SMA Patients in Saskatchewan, Canada, Gain Wider Access to Spinraza
The Canadian province of Saskatchewan has joined that of Quebec in granting access to Spinraza (nusinersen) therapy to a wider range of people with spinal muscular atrophy (SMA), Biogen Canada announced in a press release.
Only those with type 1 SMA, the disease’s most severe form, had access to Spinraza. Now, the Saskatchewan Ministry of Health has decided to expand coverage to pre-symptomatic patients who have two or three copies of the SMN2 gene, and patients up to age 18 who developed symptoms after they were 6 months old and who have never walked independently.
Patients who have gained the ability to walk independently (type 3), and those over age 18 with type 2 or type 3 SMA, are encouraged to speak with their physicians about coverage on a case-by-case basis.
”We are delighted to learn that Canadian patients living with SMA in the province of Saskatchewan will gain access to the only medicine that can treat SMA,” Susi Vander Wyk, executive director of Cure SMA Canada, said in a statement. “This news will bring new hope for SMA patients, and we look forward to hearing from the other Canadian provinces.”
Biogen Canada said it is pleased by Saskatchewan’s decision. Biogen developed and markets Spinraza, the first SMA therapy approved by the U.S. Food and Drug Administration, and the only one that treats all SMA types.

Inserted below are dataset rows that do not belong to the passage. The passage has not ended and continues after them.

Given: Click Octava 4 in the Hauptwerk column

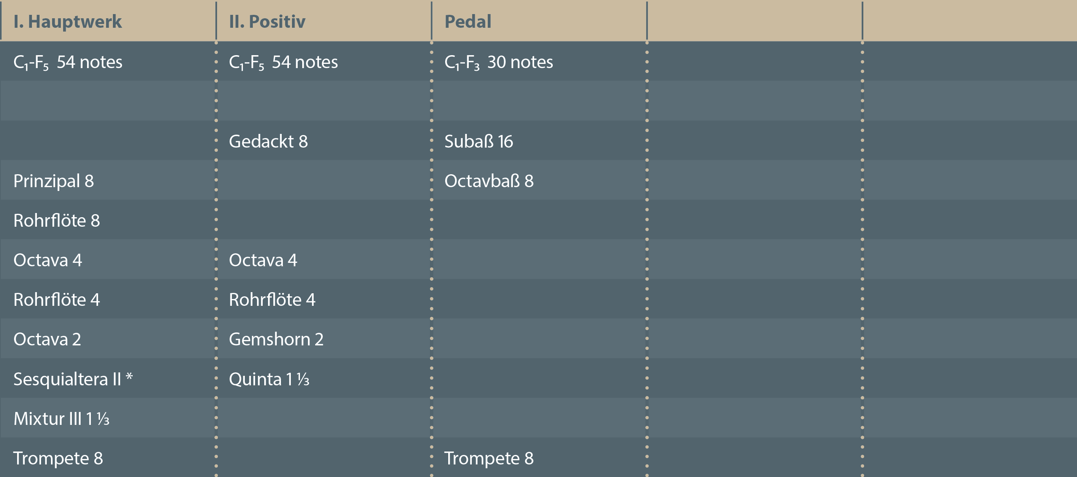Looking at the screenshot, I should pos(48,260).
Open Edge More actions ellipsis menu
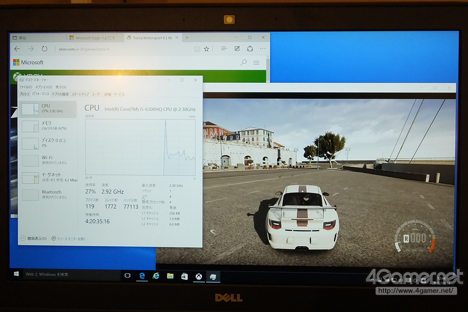This screenshot has height=312, width=468. tap(263, 48)
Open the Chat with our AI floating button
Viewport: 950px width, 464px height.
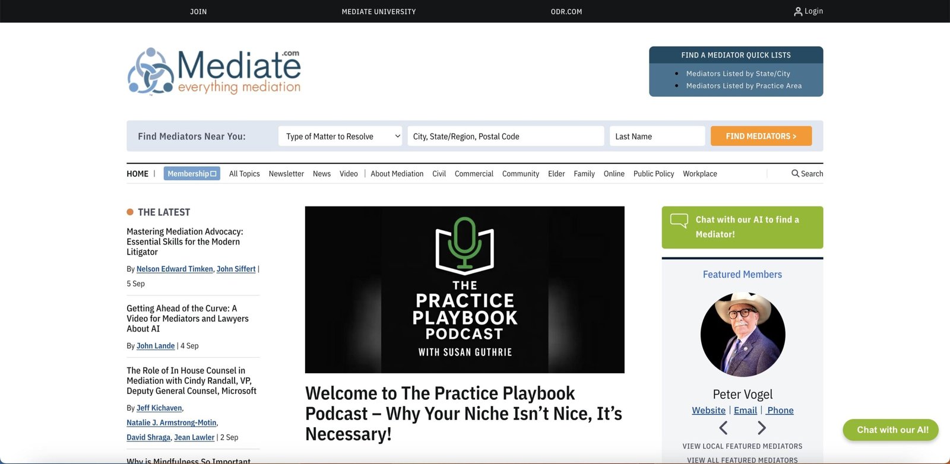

“This decision is additional proof that authorities in Canada and around the world see the benefits and efficacy profile of Spinraza for SMA patients,” said Marina Vasilou, Biogen Canada’s vice president and managing director. “Biogen Canada continues to pursue its discussions with all other provincial jurisdictions in Canada in order for them to join Quebec and Saskatchewan in granting broad access to SMA patients to the first and only medicine in the world to treat SMA.”
The Institut national d’excellence en sante et en services sociaux (INESSS) — Quebec’s exclusive entity for evaluating new treatments for reimbursement — recommended in December 2018 that Spinraza be funded for a wide population of SMA patients.
But the Canadian Association of Drugs and Technologies in Health (CADTH) issued an opinion in March limiting public-funded treatment to patients age 12 and younger who never walked, and to presymptomatic infants with disease-causing mutations. It recommended accessibility to the treatment for others with SMA.
CADTH advises the country’s provinces and territories whether to fund therapies, based on its cost-benefit analyses. While provinces don’t have to adhere to CADTH’s advice, they usually do.
Provinces outside Quebec, now including Saskatchewan, cover Spinraza for patients up to seven months old who are experiencing muscle weakness.
Health Canada approved Spinraza as an SMA treatment in June 2017. The disease is characterized by loss of motor neurons in the spinal cord and lower brain stem, causing severe and progressive muscular atrophy and weakness.